Konten Lokal Sebagai Medium Demokratisasi Budaya
Menghadirkan pemateri dari Komisioner KPI, Amin Shabana dan dosen Prodi Ilmu Komunikasi UII yakni Puji Rianto keduanya menyampaikan secara detail bagaimana posisi konten lokal.
Konten lokal adalah siaran bermuatan lokal yang mencakup program siaran jurnalistik, program siaran faktual dan non faktual dalam rangka pengembangan potensi daerah setempat serta dikerjakan dan diproduksi oleh sumber daya dan lembaga penyiaran setempat.
Amin Shabana menjelaskan urgensi lokalitas konten dalam beberapa perspektif. Mulai dari Amanah regulasi, wajah daerah, potensi daerah, partisipasi kolektif, dan pemberdayaan SDM lokal.
“Demokrasi itu partisipasi, partisipasi masyarakat terkait dengan akses informasi, kebebasan berekspresi itu merupakan konteks dasar demokrasi. Termasuk di dalam sektor kebudayaan, karena sektor penyiaran merupakan multisector yang semuanya ada,” ujarnya.
“Kita dimandatkan untuk mengawal konten lokal yang sesuai dengan karakteristik daerah. Untuk program wisata budaya semestinya bukan hanya kontennya saja yang diangkat melainkan juga seumber daya penyiarnya harus mengoptimalkan daerah setempat,” tambahanya.
Sementara dari Puji Rianto, selaku akademisi sekaligus researcher menempatkan televisi lokal sebagai upaya untuk membangun cultural sphere.
Cultural sphere atau ruang budaya bpada kesenangan dan estetika, industri budaya berbiaya tinggi tapi perolehannya berpotensi zero dan di sisi lain tv lokal harus mencari profit.
“Agak ironis, kita punya kekayaan budaya yang luar biasa lebih dari 200 etnis. Problem akses, di mana kita diberi ruang di mana kita tidak diberi ruang,” ujarnya.
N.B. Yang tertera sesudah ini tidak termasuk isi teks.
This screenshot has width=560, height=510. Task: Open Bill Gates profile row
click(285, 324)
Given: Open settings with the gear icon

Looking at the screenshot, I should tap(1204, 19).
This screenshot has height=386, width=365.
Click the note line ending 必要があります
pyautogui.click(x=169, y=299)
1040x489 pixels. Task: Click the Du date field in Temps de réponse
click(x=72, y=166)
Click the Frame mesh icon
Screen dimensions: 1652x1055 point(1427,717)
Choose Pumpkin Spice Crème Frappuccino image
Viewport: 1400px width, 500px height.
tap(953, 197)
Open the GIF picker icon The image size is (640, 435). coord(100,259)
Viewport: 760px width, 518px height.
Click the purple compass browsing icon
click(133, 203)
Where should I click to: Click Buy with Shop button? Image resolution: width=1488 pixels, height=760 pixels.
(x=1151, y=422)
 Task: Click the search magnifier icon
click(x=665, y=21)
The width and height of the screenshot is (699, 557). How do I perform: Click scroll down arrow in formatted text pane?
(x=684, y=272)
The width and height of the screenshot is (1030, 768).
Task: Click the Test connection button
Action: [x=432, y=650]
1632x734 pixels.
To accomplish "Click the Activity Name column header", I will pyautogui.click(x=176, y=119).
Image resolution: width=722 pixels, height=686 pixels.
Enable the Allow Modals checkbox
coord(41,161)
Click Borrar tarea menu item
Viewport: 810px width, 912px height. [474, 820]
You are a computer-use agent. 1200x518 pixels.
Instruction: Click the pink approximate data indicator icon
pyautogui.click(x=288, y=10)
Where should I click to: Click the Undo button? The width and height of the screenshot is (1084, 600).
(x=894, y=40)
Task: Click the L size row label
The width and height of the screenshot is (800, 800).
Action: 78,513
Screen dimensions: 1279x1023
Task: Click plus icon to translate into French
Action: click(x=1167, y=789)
Beliau memberikan dua tawaran solusi yakni memperlakukan konten lokal sebagai public goods. Kedua mengupayakan regulasi terkait pendanaan khusus oleh daerah dalam produksinya.
Dalam kesempatan itu, hadir pula jajaran Komisioner KPI Bidang Kelembagaan dan Penanggung Jawab GLSP Evri Rizqi Monarshi, Ketua KPID Yogyakarta Hazwan Iskandar serta jajaran Dekan FPSB UII bersama Kaprodi Ilmu Komunikasi UII.